• **Aim A**
Using the excerpt on geometric group theory, decide whether each statement agrees with it. Answer yes or no for each and quote the deciding words. (i) The integers acting on the real line by multiplication is an action by isometries. (ii) A group G is quasi-isometric to a space X if its Cayley graph is quasi-isometric to X. (iii) Under the green function, f(2)-f(1) equals 3.
• **Aim B**
Please copy out of the excerpt on geometric group theory everything from "Under the green" down to "X, then G is quasi-isometric to X.", word for word.

-- Begin Text --

The fundamental theorem of geometric group theory (part I), topology

24 Sep

I love the phrase “THE fundamental theorem of…” It’s so over the top and hyperbolic, which is unlike most mathematical writing you’ll run into. So you know that it’s important if you run into the fundamental theorem of anything. By now we all have some background on geometric group theory: you’ll want to know what a group action is and what a quasi-isometry is. (Refresher: a group G acts on a space X if each group element g gives a homomorphism of the space X to itself. A quasi-isometry between two spaces X and Y is a function f so that distances between points get stretched by a controlled scaling amount + an additive error term). We say a group G is quasi-isometric to a space X if its Cayley graph is quasi-isometric to X. Remember, a Cayley graph is a picture you can draw from a group if you know its generators.

Still from Wikipedia: a Cayley graph of the symmetries of a square

There are several more terms we’ll want to know to understand the theorem, but I’ll just do one more before we start. We say a group G acts on a space X by isometries if it acts on X, and each homomorphism is actually an isometry (it preserves distance). So for instance, the integers acting on the real line by multiplication isn’t by isometries, because each homomorphism spreads the line out (so the homomorphism of the reals to themselves given by 3 is $x \mapsto 3x$ , which stretches out distances). But if the action is defined by addition, then you’re okay: $x\mapsto x+3$ preserves distances.

Under the red function, f(2)-f(1)=6-3=3, but 2-1=1, so this isn’t an isometry.
Under the green function, f(2)-f(1)=5-4=1, which is equal to 2-1. This is always true, so this is an isometry.

So here’s the fundamental theorem:

If a group G acts properly discontinuously, cocompactly, and by isometries on a proper metric space X, then G is quasi-isometric to X.

You can parse this so far as “If a group G acts by isometries on a space X with condition condition condition, then G is quasi-isometric to X.” Putting aside the conditions for now, how would we prove such a theorem? Well, to show something is quasi-isometric, you need to come up with a function f so that the quasi-isometry condition holds: for all x,y in X, we need $\frac{1}{K} d_G(f(x),f(y))-C\leq d_X(x,y) \leq K d_G(f(x),f(y))+C$ .

-- End Text --
-- Begin Information provided --

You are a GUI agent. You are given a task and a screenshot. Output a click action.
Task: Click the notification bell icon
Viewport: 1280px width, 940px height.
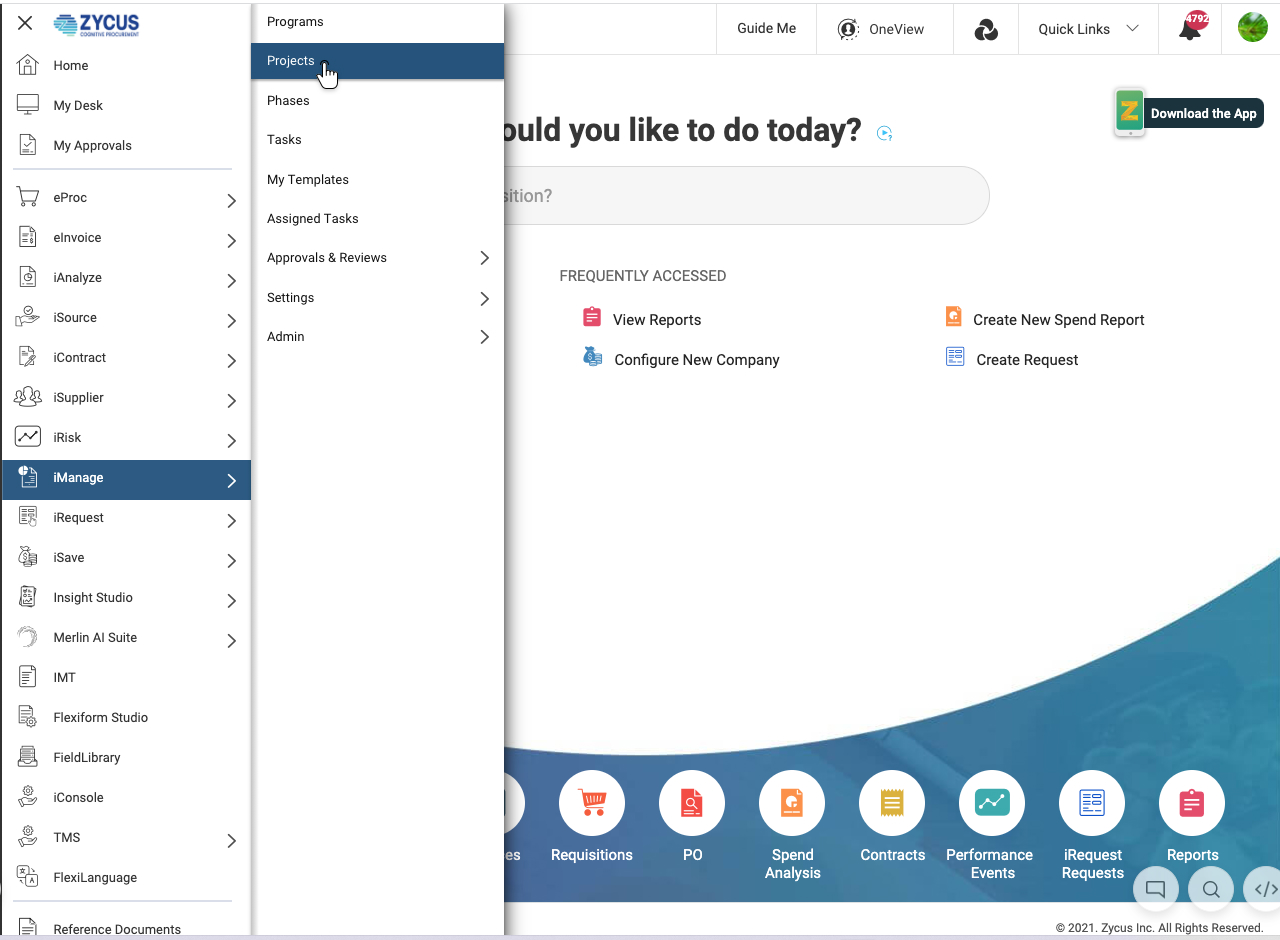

-- End Information provided --

• **Solution A**
(i) No: "the integers acting on the real line by multiplication isn’t by isometries"
(ii) Yes: "We say a group G is quasi-isometric to a space X if its Cayley graph is quasi-isometric to X."
(iii) No: "Under the green function, f(2)-f(1)=5-4=1"

• **Solution B**
Under the green function, f(2)-f(1)=5-4=1, which is equal to 2-1. This is always true, so this is an isometry.

So here’s the fundamental theorem:

If a group G acts properly discontinuously, cocompactly, and by isometries on a proper metric space X, then G is quasi-isometric to X.